Devlerin spekülatif oyunları: BASF ve Bayer’in ‘fırsatçılığı’ altüst etti
Reel piyasalarda iki ayrı üründe spekülatif fiyat artışları yaşanıyor. Sünger hammaddesinde Alman BASF ve Bayer’in ‘fırsatçılığı’ fiyatları altüst etti.
İdriz Çokal’ın haberi
Geçen Ağustos ayında bin 800 Euro olan bir ton TDI hammadde fiyatı 4 bin 500 Euro’ya çıktı. Naksan’ın üretime kısa süreli ara vermesi de plastik sektöründe krize neden oldu.

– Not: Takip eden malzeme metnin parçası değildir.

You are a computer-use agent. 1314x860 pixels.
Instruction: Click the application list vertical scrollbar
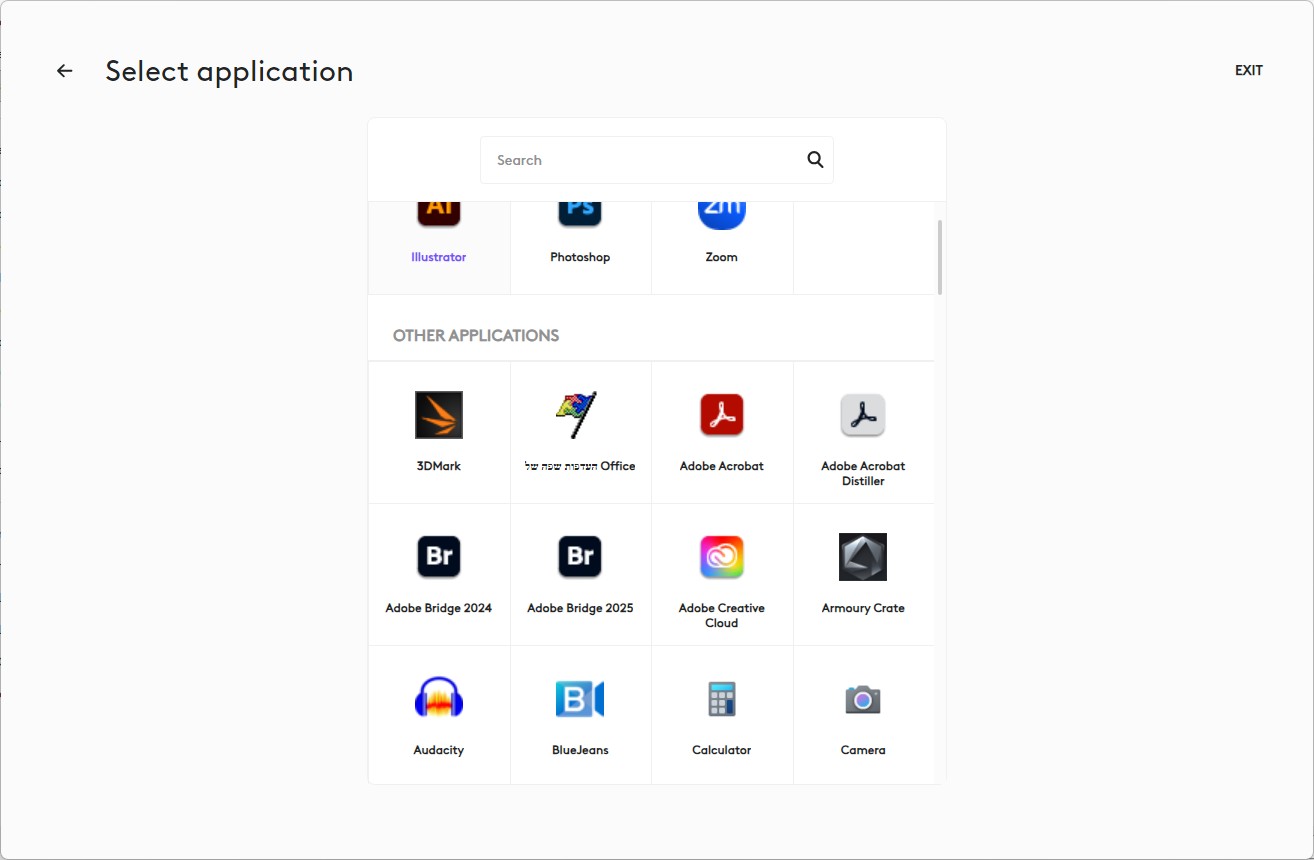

Dergimizi takip edenler bilir. Dergi olarak her hafta para piyasalarının nabzını tuttuğumuz kadar reel sektörün de nabzını tutuyoruz. Reel piyasalarda neler olup bittiğini aktarmaya çalışıyoruz. Bazen nakit akışını, bazen çeklerdeki vadeyi, bazen de sipariş ve alışverişteki hareketliliği işliyoruz. Bu hafta ise piyasada geçtiğimiz haftalar çok konuşulan hatta kriz noktasına gelen iki konuyu aktaracağız. Sünger ve plastik krizi giderek derinleşiyor.
Önce sünger krizinden başlayalım. Sünger imalatında kullanılan hammaddenin tamamı ithal. Sektörde TDI adı verilen bir kimyasaldan sünger üretimi yapılıyor. Bu hammaddeyi de dünyada 15 civarında büyük firma üretiyor.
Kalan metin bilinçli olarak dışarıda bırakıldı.